La obsesión con medir y pesar es connatural al ser humano. Todo lo que
nos rodea tendemos a medirlo. No es algo exclusivamente nuestro, sabemos
que las primeras civilizaciones ya lo hacían. Necesitaban, por ejemplo,
tomar medidas de tierra o pesar el fruto de la cosecha. De aquellas
medidas de la antigüedad remota poco nos ha llegado. Se trataba de
sistemas de medida para uso local. Las comunidades humanas desarrollaban
sus propias escalas para medir la longitud, el área, el volumen o la
masa y luego ya se encargaban de convertirlas en las del vecino. No
tenían necesariamente que estar interrelacionadas entre ellas. Eran
pequeñas comunidades en un mundo vacío, el comercio era muy limitado,
por lo que les bastaba con aquellos conjuntos de medidas tan básicos.
Conforme las civilizaciones se extendían y ganaban importancia esos
primitivos sistemas de medidas fueron sofisticándose. Los antiguos
egipcios desarrollaron el suyo propio, lo mismo sucedió en Mesopotamia y
en la antigua Grecia. No es mucho lo que conocemos de ellos, pero,
gracias a los jeroglíficos, sabemos que los egipcios utilizaban sus
extremidades mara medir su entorno. Empleaban el dedo, la palma, el codo
o el brazo, algo que también hacían los antiguos romanos, cuya unidad
básica de longitud era el “pes”, es decir, el pie, que medía
aproximadamente 30 centímetros. Los romanos desarrollaron un conjunto de
medidas muy amplio y también muy complejo que incorporaba un sinnúmero
de unidades para áreas y volúmenes entre las que no había relación
decimal. Una milla romana, por ejemplo, no se correspondía con mil pies,
sino con 5.000 pies, aproximadamente un kilómetro y medio. El sistema
romano tuvo, eso sí, la peculiaridad de ser conocido en todo su imperio,
aunque no siempre era el utilizado por los pueblos conquistados, que
permanecían fieles a sus medidas tradicionales.

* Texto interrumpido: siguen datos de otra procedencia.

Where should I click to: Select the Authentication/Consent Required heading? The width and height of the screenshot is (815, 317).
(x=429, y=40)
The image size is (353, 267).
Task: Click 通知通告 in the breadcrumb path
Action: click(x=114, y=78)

La Europa medieval desconectada ya del rodillo aplanador romano
desarrolló también sus propias medidas, a veces relacionadas con el
sistema romano y otras creadas desde cero para atender las necesidades
de ciertas regiones. De este modo se fueron desarrollando sistemas
propios en todos los reinos medievales que iban cambiando y
transformándose. En Italia había varios. No medía lo mismo un pie
milanés que uno romano o veneciano. En Francia sucedía lo mismo, aunque
allí, por empeño de los monarcas, se terminó unificando en un sistema
único. En España cada reino tenía su propio sistema de medidas, pero no
eran idénticas. Una vara (unidad de longitud) burgalesa no medía lo
mismo que una vara valenciana, algo parecido sucedía con la libra
(unidad de masa) o con la arroba (unidad de volumen). Durante el reinado
de Carlos IV se creo un sistema unificado, pero para entonces había
aparecido ya el sustituto definitivo que barrería a lo largo del
siguiente siglo con prácticamente todos los sistemas de medidas
tradicionales: el sistema métrico.
Este sistema, nacido al calor de la Francia revolucionaria, estandarizaba todas las unidades de medida en base diez con nombres fácilmente reconocibles y de aplicación universal. La idea partió de la Asamblea Nacional y vio la luz años más tarde, ya con Napoleón convertido en cónsul. Era completamente nuevo y carecía de relación con los sistemas anteriores, pero su practicidad era indudable. No costaba realizar conversiones entre metros y kilómetros o entre gramos y kilogramos. Se hacía todo de forma rápida y valía para todos ya que era muy aséptico. A lo largo del siglo XIX los países del continente se fueron sumando al nuevo sistema que facilitaba el comercio, respondía a las necesidades de la creciente industria y acompañaba a los avances científicos. En sólo un siglo se había impuesto haciendo olvidar para siempre los sistemas tradicionales. Hoy, con contadas excepciones, el nuestro es un mundo métrico en el que, vayamos donde vayamos, entenderemos las medidas.